**Article:**
>> begin

What Every CEO Need to Know about Distributed Version Control Systems - jdwyah
http://blog.jdwyah.com/2014/12/what-every-ceo-need-to-know-about.html

======
dalke
The Biblical allusion to "In the beginning", was a very long time ago. SCCS,
the first version control system for Unix, started in the 1970s. VMS used the
Files-11 file system, with built-in file versioning.

A more complicated but more correct story is that PCs come out of a different
heritage. VMS admins would purge old documents when the disk was full (see
[http://www.neurophys.wisc.edu/comp/docs/oper/dspace.html#use...](http://www.neurophys.wisc.edu/comp/docs/oper/dspace.html#userd)
for an example) and before that point contact users to purge their own space.
But PCs don't have admins the same way. Unix people learned about the tools
from other Unix people, including USENIX and IEEE publications. PCs users
tended to have quite different background and training. But a story which
starts "you learned poor practices because of your cultural upbringing" might
offend the sensibilities of a CEO. ;)

Dropbox is a modern example of a file-based networked versioning system. It
keeps older versions of a file so people can go back them.

>> end

**Short task 1:** Transcribe the version control thread from "A more complicated" to "go back them.".

**Material to process:**

>> begin

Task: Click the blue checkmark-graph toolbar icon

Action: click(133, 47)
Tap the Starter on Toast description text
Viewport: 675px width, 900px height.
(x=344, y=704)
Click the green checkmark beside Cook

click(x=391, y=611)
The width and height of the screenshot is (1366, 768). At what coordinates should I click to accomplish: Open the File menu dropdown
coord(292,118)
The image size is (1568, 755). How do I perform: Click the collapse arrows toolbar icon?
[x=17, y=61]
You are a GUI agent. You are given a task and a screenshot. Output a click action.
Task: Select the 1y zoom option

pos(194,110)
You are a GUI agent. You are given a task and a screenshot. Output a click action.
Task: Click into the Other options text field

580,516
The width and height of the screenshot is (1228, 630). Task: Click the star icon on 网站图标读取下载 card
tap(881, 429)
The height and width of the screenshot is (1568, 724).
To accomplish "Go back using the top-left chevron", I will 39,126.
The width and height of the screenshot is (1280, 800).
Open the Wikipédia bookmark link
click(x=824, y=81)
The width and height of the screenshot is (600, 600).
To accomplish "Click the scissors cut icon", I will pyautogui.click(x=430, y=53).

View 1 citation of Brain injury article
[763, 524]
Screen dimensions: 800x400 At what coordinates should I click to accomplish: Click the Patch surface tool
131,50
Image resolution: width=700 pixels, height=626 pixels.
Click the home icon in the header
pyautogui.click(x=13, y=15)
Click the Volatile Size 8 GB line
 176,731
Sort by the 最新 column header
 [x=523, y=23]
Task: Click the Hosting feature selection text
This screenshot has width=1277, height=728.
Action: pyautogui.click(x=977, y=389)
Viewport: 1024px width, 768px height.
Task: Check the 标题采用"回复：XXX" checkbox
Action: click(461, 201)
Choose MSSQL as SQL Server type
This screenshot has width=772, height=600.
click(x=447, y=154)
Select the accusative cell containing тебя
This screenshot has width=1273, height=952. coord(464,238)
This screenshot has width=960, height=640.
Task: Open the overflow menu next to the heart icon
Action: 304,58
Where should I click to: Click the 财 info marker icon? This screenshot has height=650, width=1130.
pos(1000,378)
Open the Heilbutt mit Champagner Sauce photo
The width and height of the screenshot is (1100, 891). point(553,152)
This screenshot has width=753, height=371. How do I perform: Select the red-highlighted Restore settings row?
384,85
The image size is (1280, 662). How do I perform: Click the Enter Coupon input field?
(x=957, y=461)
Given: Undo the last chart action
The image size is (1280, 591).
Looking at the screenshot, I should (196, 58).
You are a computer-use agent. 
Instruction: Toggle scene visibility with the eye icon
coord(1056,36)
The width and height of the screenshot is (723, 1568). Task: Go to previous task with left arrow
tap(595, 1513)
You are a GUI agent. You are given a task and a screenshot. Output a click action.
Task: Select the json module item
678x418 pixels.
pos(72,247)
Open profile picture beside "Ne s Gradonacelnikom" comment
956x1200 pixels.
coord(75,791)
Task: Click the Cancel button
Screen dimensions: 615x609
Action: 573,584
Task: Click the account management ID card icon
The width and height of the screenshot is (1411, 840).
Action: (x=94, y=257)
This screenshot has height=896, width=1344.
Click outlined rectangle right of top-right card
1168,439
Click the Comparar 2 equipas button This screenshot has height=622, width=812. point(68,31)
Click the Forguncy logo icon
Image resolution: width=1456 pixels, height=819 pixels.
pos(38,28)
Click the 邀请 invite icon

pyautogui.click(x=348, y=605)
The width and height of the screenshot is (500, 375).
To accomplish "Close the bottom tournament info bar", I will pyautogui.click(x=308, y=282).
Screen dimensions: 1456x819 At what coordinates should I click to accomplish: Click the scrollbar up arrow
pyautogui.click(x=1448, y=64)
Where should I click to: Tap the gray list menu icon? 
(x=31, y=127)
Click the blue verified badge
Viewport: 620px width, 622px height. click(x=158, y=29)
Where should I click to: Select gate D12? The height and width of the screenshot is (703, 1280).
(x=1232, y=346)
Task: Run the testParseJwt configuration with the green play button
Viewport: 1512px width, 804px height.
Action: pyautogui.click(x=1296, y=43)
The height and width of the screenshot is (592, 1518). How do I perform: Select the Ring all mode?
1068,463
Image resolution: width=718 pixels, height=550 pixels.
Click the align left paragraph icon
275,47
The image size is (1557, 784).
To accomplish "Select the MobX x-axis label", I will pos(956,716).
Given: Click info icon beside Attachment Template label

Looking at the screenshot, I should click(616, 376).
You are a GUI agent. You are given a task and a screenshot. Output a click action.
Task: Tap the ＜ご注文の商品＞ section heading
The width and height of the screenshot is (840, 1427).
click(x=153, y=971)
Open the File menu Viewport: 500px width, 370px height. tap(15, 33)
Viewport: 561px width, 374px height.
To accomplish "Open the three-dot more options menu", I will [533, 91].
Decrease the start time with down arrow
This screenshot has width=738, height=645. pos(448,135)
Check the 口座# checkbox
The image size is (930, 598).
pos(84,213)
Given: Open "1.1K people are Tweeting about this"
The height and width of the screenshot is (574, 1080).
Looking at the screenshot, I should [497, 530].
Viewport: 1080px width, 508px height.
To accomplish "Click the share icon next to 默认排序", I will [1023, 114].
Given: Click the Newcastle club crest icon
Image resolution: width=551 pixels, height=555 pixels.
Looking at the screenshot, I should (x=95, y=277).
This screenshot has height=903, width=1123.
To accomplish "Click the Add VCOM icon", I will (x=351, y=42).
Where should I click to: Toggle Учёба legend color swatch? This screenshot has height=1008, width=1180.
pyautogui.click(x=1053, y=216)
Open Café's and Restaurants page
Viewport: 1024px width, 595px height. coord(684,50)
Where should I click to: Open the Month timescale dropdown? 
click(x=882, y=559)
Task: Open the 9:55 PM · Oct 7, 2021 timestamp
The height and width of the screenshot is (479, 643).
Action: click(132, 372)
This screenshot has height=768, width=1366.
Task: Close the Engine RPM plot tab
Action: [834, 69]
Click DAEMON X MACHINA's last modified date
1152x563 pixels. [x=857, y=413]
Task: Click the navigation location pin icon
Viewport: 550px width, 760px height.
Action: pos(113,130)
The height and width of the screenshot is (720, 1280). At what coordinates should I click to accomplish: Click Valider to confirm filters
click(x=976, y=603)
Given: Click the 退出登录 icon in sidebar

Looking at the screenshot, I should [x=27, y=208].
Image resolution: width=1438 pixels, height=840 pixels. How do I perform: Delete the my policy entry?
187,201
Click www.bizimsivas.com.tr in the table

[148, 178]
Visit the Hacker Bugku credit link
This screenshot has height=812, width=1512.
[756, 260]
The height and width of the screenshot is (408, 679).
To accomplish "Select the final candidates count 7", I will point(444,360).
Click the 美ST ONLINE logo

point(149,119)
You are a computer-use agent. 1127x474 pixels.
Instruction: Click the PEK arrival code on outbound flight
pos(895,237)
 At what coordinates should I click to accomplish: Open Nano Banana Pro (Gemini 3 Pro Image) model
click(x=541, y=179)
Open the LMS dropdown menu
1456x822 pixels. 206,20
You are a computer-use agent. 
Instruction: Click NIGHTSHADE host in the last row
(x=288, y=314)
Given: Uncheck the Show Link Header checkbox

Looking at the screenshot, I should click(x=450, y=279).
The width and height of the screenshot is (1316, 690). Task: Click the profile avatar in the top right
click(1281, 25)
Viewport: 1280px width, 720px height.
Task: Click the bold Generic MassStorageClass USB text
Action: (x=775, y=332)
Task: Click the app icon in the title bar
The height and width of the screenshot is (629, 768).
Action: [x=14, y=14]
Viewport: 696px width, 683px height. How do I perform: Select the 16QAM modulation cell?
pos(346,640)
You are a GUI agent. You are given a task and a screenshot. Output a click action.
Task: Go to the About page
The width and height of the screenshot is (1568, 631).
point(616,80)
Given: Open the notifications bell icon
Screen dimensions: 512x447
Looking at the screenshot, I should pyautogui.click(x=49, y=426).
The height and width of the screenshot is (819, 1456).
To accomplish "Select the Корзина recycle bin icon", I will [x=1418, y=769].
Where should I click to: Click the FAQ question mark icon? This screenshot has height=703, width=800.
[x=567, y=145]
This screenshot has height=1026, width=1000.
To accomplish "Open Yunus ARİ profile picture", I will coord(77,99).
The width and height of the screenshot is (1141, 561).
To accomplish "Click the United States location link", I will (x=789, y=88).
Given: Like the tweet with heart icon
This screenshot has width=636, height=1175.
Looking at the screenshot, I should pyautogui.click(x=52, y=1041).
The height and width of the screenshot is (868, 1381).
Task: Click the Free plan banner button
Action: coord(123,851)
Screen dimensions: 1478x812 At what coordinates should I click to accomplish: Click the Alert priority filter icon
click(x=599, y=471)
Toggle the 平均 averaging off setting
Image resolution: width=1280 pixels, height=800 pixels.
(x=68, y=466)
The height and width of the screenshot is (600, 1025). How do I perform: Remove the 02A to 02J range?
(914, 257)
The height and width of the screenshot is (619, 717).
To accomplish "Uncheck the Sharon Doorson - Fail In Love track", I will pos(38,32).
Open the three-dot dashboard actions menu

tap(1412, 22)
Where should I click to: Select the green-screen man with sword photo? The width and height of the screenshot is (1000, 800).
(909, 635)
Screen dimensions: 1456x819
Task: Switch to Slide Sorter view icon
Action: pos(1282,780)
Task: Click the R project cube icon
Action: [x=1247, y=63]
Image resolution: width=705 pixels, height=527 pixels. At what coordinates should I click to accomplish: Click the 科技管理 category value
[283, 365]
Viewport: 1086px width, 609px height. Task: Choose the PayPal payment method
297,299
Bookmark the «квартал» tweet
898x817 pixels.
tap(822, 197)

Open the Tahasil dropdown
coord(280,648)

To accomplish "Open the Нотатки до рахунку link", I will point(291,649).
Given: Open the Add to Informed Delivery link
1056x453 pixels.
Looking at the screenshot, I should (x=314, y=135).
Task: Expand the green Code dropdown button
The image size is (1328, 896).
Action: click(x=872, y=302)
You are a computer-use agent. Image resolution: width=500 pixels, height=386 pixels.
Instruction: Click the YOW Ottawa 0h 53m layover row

>> end

**Short task 2:** Render the records from the line with "Given: Undo the last chart action" to the line with "pyautogui.click(x=348, y=605)" as a numbered list, omitting blank lines.

**Full answer 1:**
A more complicated but more correct story is that PCs come out of a different
heritage. VMS admins would purge old documents when the disk was full (see
[http://www.neurophys.wisc.edu/comp/docs/oper/dspace.html#use...](http://www.neurophys.wisc.edu/comp/docs/oper/dspace.html#userd)
for an example) and before that point contact users to purge their own space.
But PCs don't have admins the same way. Unix people learned about the tools
from other Unix people, including USENIX and IEEE publications. PCs users
tended to have quite different background and training. But a story which
starts "you learned poor practices because of your cultural upbringing" might
offend the sensibilities of a CEO. ;)

Dropbox is a modern example of a file-based networked versioning system. It
keeps older versions of a file so people can go back them.

**Full answer 2:**
1. Given: Undo the last chart action
2. The image size is (1280, 591).
3. Looking at the screenshot, I should (196, 58).
4. You are a computer-use agent. 
5. Instruction: Toggle scene visibility with the eye icon
6. coord(1056,36)
7. The width and height of the screenshot is (723, 1568). Task: Go to previous task with left arrow
8. tap(595, 1513)
9. You are a GUI agent. You are given a task and a screenshot. Output a click action.
10. Task: Select the json module item
11. 678x418 pixels.
12. pos(72,247)
13. Open profile picture beside "Ne s Gradonacelnikom" comment
14. 956x1200 pixels.
15. coord(75,791)
16. Task: Click the Cancel button
17. Screen dimensions: 615x609
18. Action: 573,584
19. Task: Click the account management ID card icon
20. The width and height of the screenshot is (1411, 840).
21. Action: (x=94, y=257)
22. This screenshot has height=896, width=1344.
23. Click outlined rectangle right of top-right card
24. 1168,439
25. Click the Comparar 2 equipas button This screenshot has height=622, width=812. point(68,31)
26. Click the Forguncy logo icon
27. Image resolution: width=1456 pixels, height=819 pixels.
28. pos(38,28)
29. Click the 邀请 invite icon
30. pyautogui.click(x=348, y=605)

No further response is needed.